Passage:
Yet the methodology of this show — constrained to works immediately traded or commissioned by Durand-Ruel — excludes the possibility of any form of visual context. A look at how the market previously operated and how exhibitions were done would really emphasize the visionary work the single trader did. Yes, he saved the struggling painters from ruin after they had been rejected from the Paris Salon, the high art establishment that decided what was tasteful and popular, and thus marketable. But a comparison with what art already populated the market — solid, “worthy” historical pieces, pastoral or genre pieces, rendered in “realistic,” earthy hues — would reveal with enormous force just how much the Impressionists’ way of seeing would eventually change and influence our very visual reception to art. Everybody viewing this exhibition today is already receptive to this type of painting as it is long ingrained in our cultural and visual sensibility. To many it will simply be a pleasure of seeing works we are pre-conditioned to accept and love. It is difficult, then, to imagine from this show just how radical, unrefined, and “alien” the non-realistic method of painting must have seemed to contemporary viewers in 1880s Paris. The National Gallery is in this sense missing a trick in pointing out just how game-changing this one man’s influence has been on the subsequent history of painting.
Inventing Impressionism continues at the National Gallery (Trafalgar Square, London, WC2N 5DN) through May 31.
Durand-Ruel was extremely important to the art market during the time of the Impressionists. I am pretty upset that I won’t be able to see the exhibit in person, since it is leaving the National Gallery before I go to London in September. However, there is one small correction about the article that I think should be pointed out- “Nafea Faa Ipoipo” by Paul Gaugain is not an Impressionist work, but actually Post-Impressionist, (a wide-encompassing movement in art but different from Impressionism).

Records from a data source
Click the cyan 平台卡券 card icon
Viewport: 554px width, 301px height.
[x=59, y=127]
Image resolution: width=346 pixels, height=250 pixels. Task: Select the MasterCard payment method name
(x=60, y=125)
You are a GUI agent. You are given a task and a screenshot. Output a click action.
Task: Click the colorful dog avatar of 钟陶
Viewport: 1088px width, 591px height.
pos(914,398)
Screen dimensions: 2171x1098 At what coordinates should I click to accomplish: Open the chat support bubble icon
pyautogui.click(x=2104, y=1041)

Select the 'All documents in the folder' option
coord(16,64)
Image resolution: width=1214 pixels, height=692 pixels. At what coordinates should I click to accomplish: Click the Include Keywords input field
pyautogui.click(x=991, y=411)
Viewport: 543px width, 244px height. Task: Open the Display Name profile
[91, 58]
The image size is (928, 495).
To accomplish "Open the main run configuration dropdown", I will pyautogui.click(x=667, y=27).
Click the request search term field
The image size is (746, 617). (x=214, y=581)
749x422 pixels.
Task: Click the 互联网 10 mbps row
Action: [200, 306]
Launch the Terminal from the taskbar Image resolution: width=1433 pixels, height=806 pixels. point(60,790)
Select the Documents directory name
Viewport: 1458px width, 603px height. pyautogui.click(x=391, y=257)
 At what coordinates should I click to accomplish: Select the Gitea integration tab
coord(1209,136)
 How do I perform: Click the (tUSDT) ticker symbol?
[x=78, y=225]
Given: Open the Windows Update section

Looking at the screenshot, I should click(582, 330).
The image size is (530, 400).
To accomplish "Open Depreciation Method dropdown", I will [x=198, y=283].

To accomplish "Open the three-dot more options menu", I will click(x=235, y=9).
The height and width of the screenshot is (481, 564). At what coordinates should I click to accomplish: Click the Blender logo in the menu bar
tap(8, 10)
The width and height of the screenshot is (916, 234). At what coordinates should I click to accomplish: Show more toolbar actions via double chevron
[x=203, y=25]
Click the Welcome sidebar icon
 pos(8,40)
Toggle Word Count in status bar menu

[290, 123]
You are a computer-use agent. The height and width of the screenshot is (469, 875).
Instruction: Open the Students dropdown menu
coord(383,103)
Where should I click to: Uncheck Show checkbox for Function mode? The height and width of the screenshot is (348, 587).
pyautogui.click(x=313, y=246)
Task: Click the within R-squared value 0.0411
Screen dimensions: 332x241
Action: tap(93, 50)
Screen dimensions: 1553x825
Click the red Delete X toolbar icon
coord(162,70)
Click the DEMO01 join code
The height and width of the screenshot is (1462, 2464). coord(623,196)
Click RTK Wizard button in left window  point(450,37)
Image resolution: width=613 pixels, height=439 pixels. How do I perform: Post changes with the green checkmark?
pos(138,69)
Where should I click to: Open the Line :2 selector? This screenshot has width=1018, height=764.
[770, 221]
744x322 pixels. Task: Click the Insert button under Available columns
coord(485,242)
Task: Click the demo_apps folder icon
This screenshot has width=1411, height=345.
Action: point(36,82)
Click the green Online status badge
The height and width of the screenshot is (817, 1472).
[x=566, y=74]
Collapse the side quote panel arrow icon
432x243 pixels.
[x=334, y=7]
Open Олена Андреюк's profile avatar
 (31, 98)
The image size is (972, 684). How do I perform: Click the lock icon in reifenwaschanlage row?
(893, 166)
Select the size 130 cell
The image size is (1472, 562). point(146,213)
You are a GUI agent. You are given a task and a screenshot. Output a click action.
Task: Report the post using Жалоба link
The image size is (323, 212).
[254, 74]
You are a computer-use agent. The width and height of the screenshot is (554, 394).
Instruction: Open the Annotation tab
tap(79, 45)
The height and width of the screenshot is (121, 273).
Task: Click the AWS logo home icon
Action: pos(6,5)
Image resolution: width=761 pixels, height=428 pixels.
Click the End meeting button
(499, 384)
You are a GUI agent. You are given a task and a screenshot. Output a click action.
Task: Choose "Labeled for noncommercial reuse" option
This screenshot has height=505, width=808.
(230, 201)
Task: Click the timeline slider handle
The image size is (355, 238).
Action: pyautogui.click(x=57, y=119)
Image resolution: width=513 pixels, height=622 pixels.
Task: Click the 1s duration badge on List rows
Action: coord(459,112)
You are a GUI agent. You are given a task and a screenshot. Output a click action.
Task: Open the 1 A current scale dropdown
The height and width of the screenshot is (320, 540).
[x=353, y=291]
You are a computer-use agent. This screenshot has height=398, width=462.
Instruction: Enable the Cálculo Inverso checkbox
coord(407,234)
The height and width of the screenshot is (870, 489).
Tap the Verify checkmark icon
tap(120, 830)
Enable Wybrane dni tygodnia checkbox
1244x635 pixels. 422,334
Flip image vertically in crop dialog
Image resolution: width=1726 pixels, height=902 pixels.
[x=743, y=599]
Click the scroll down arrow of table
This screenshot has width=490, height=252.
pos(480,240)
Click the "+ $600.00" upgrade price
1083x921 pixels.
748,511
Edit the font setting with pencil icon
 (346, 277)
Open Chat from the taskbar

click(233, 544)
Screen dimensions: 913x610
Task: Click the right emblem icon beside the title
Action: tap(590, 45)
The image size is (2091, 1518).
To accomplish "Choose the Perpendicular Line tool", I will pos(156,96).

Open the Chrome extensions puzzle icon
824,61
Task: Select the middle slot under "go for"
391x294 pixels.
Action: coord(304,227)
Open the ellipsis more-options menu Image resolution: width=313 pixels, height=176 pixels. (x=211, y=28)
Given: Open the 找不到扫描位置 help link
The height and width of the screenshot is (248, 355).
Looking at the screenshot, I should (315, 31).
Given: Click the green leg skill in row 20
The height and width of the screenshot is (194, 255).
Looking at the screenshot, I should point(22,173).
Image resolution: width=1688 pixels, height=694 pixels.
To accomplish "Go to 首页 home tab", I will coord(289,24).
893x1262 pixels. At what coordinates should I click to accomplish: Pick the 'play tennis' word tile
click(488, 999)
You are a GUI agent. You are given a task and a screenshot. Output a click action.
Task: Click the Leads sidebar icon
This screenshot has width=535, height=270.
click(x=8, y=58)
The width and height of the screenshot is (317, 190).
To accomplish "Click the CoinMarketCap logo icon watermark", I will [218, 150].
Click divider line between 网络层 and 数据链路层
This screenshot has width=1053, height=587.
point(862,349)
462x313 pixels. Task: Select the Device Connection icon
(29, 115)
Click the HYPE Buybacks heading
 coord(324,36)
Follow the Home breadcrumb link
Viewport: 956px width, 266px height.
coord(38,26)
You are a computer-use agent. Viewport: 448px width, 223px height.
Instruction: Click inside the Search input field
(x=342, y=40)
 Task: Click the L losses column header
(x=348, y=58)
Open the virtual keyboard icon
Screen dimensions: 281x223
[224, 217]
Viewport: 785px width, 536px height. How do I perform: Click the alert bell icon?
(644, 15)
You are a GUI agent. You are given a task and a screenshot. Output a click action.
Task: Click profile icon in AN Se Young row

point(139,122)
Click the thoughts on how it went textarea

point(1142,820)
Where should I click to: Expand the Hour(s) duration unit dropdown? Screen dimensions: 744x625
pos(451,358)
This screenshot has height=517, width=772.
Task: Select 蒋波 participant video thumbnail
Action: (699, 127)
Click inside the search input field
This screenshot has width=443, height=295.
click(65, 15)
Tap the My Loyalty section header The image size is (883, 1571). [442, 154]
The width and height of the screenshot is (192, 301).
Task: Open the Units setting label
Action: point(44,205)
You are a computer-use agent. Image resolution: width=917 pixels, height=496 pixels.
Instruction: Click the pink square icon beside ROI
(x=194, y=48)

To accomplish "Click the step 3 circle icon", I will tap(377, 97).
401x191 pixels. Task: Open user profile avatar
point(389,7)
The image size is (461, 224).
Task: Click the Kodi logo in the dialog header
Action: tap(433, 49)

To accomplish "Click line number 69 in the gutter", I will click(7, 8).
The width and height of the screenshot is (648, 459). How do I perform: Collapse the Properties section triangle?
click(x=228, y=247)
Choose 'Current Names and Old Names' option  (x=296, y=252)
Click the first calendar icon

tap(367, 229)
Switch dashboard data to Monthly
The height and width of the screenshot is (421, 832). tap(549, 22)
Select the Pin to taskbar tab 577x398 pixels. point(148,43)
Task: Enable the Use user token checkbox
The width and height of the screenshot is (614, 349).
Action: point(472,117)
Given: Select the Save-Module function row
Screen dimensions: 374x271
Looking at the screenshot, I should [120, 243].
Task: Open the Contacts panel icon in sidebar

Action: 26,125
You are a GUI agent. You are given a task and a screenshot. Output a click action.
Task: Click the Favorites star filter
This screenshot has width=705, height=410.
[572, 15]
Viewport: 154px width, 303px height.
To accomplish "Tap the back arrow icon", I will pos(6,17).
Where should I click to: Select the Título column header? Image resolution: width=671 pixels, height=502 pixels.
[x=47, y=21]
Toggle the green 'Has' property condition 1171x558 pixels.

Task requirements:
Answer these questions using the passage:
1. To which works is the show's methodology constrained?
2. Through what date does Inventing Impressionism continue at the National Gallery?
3. According to the correction in the passage, to which movement does "Nafea Faa Ipoipo" belong?

Result of the exercise:
1. Works immediately traded or commissioned by Durand-Ruel.
2. May 31.
3. Post-Impressionism.